According to Xulu, the challenges curently facing the project include several delays, owing to difficult site conditions, such as water seepage and mudrock, community unrest that affects the projects’ workforce and some contractors’ issues that were resolved in the contractual process.
She claims that, to date, about 40% of the project has been completed, with about 87% of the civil and earthworks physically completed, including the construction of a 300 m incre- mental launch bridge over the Vaal river, which was completed in July.
Xulu adds that the bridge was the most complex concrete structure to be built in the civil works package and highlights that civil works contractor Aveng Grinaker-LTA was honoured by Construction World Magazine for its successful project completion.
Other structures – most of which were completed in September – include 96 culverts, nine cattle creeps, 32 agricultural under- and overpasses, 18 bridges, one service duct and 40 cattle grids.
The coal line is located in the Gert Sibande district municipality and will traverse two local municipalities, Msukaligwa and Pixley Ka Seme, with rail takeoff accessible from both directions of Transnet Freight Rail’s (TFR’s) existing coal corridor to Richards Bay.
The line is meant to transport 21-million tonnes of coal to the Majuba power station, thereby alleviating pressure on Mpumalanga’s roads.
Eskom has yet to reach an agreement with TFR pertaining to its operational responsibili- ties in terms of the Majuba project, but Xulu says discussions are in progress and should be finalised soon.
Meanwhile, Eskom’s rail projects programme manager, Ernest Dlamini, notes that the overall budget of the project has increased by R800-million and now stands at R6-billion.
Xulu highlights the Majuba rail project as part of Eskom’s road-to-rail migration strategy, a strategic initiative that involves the transportation of coal to power stations on rail instead of by road.
“The initiative seeks to reduce road-safety incidents as well as the environmental risks associated with road transportation of coal,” she says, explaining that reduced road traffic on Mpumalanga roads will result in less carbon emissions and improved road conditions.
The project is expected to create between 2 500 and 3 000 direct construction employment opportunities at its peak, with several indirect opportunities also available, Dlamini adds.
He points out that Eskom will continue to source unskilled and semiskilled workers from the local communities and farms surrounding the railway line servitude.
“The project further hopes to spend money on corporate social investment programmes, as well as local supplier development and economic participation in the project.

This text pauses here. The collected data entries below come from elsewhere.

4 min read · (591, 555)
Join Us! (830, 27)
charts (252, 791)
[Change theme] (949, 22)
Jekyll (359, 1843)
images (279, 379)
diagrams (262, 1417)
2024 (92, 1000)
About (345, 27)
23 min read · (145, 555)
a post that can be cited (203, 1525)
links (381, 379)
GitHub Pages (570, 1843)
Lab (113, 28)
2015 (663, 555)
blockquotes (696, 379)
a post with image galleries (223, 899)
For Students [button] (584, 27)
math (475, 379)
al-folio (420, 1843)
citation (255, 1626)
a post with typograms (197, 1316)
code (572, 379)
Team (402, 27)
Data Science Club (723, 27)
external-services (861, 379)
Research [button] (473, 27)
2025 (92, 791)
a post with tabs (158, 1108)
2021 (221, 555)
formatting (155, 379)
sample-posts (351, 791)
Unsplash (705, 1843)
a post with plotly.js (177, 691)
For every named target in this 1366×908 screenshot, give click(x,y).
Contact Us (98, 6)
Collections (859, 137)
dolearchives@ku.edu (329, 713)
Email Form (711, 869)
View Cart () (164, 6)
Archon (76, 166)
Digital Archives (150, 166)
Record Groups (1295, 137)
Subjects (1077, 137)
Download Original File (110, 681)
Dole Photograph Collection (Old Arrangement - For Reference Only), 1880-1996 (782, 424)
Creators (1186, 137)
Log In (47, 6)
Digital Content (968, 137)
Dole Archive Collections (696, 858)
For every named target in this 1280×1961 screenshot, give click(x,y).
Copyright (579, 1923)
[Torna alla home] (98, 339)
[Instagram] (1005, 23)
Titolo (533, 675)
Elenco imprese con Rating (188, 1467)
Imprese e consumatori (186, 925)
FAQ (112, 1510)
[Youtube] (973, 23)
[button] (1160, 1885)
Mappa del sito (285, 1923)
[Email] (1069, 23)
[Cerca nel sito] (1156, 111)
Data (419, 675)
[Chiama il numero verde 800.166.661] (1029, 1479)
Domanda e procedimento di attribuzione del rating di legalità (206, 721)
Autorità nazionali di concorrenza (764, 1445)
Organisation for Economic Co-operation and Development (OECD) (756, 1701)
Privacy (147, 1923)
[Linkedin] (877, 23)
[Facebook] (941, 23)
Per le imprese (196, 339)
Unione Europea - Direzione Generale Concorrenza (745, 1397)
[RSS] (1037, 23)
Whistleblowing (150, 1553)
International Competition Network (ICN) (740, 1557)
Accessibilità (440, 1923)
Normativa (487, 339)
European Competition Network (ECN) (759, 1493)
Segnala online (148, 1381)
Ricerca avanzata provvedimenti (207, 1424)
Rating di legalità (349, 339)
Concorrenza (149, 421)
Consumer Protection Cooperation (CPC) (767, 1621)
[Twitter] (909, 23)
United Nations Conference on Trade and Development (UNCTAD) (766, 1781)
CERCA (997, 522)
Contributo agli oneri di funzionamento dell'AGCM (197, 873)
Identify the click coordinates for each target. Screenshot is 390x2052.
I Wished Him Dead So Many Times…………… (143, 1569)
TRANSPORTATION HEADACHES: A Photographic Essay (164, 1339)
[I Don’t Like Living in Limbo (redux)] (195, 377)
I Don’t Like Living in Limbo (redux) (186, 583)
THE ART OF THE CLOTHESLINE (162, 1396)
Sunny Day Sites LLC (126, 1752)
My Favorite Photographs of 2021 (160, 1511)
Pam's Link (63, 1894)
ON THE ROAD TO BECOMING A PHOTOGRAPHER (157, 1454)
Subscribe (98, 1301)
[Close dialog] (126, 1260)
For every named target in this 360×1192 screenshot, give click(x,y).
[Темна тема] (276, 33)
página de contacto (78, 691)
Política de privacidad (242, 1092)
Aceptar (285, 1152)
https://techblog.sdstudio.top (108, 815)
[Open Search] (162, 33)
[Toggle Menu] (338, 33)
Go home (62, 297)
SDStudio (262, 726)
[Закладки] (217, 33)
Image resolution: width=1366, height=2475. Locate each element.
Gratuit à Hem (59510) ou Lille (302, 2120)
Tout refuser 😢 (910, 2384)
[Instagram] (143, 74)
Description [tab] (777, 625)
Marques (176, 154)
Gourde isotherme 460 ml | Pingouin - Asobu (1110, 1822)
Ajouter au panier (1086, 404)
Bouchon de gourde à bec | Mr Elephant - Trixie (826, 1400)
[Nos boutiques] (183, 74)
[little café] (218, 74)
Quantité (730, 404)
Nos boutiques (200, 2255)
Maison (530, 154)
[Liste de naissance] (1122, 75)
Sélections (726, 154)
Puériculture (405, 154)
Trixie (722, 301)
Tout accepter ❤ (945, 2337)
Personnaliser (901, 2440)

A number of small and medium-sized enterprises (SMEs) have also benefited from the project through various subcontract packages.”
Other contractors for the project include Aveng Rail, which is responsible for permanent way, or per way, infrastructure; Suka Projects, for general maintenance and horticulture; and Sheppard Protection Services, for security. Dlamini adds that a successful bidder for the electrical and signalling package has been identified and will be notified.
The electrical package consists of the overhead traction equipment, signalling systems and traction/auxiliary substations. A contract for the 88 kV overhead line to feed the traction/auxiliary supplies substations has been awarded to Conco Power Project.
Xulu concludes that the project has been “executed mainly by Eskom project managers, with no involvement from foreign management contractors . . . to save costs and provide opportunities for experienced locals who are competent and suitably qualified to execute complex projects”. It forms part of Eskom’s deliberate investment in local skills.